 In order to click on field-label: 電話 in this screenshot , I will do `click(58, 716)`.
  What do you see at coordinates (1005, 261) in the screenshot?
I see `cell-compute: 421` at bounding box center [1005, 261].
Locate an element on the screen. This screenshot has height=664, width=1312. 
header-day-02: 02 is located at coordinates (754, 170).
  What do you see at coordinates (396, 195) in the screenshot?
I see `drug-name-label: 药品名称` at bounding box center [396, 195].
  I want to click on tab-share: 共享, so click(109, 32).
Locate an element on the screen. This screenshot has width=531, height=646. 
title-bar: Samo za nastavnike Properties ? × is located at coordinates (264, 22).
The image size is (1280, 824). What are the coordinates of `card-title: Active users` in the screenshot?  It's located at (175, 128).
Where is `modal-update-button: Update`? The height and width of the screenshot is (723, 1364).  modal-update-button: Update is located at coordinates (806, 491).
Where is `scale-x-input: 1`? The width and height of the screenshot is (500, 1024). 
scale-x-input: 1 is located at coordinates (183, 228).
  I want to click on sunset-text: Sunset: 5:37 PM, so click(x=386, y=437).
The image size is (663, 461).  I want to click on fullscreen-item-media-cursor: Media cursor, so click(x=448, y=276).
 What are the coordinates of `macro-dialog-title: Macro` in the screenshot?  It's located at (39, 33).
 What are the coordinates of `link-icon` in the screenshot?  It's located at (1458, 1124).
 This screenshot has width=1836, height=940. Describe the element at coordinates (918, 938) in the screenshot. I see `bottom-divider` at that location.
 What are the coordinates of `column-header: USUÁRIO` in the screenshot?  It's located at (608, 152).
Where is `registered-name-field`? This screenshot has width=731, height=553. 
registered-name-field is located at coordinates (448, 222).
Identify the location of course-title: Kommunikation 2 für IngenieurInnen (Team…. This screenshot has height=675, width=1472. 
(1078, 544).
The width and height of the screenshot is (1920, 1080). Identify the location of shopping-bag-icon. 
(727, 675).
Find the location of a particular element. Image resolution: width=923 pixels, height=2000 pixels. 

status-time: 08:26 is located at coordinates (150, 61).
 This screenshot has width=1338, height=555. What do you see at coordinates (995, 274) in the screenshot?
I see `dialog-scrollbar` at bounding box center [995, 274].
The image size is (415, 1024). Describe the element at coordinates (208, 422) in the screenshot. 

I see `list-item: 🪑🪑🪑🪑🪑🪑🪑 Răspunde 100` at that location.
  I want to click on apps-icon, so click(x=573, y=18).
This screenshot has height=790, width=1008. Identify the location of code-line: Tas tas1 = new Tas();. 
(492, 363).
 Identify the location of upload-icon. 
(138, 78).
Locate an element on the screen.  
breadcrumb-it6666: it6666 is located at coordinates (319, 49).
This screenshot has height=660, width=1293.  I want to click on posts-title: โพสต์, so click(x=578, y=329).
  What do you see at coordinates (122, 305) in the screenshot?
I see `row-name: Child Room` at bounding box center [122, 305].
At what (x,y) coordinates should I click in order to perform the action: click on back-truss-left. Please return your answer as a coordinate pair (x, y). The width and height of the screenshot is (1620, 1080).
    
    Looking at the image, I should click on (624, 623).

#### WORK INSTRUCTION
Edit the stretch from the line containing "Identify the location of course-title: Kommunikation" through the line containing "breadcrumb-it6666: it6666 is" so that "Identify the location of" reads "Find the position of" and nothing else changes. Give back only those lines.

#### EXERCISE RESPONSE
Find the position of course-title: Kommunikation 2 für IngenieurInnen (Team…. This screenshot has height=675, width=1472. 
(1078, 544).
The width and height of the screenshot is (1920, 1080). Find the position of shopping-bag-icon. 
(727, 675).
Find the location of a particular element. Image resolution: width=923 pixels, height=2000 pixels. 

status-time: 08:26 is located at coordinates (150, 61).
 This screenshot has width=1338, height=555. What do you see at coordinates (995, 274) in the screenshot?
I see `dialog-scrollbar` at bounding box center [995, 274].
The image size is (415, 1024). Describe the element at coordinates (208, 422) in the screenshot. 

I see `list-item: 🪑🪑🪑🪑🪑🪑🪑 Răspunde 100` at that location.
  I want to click on apps-icon, so click(x=573, y=18).
This screenshot has height=790, width=1008. Find the position of code-line: Tas tas1 = new Tas();. 
(492, 363).
 Find the position of upload-icon. 
(138, 78).
Locate an element on the screen.  
breadcrumb-it6666: it6666 is located at coordinates (319, 49).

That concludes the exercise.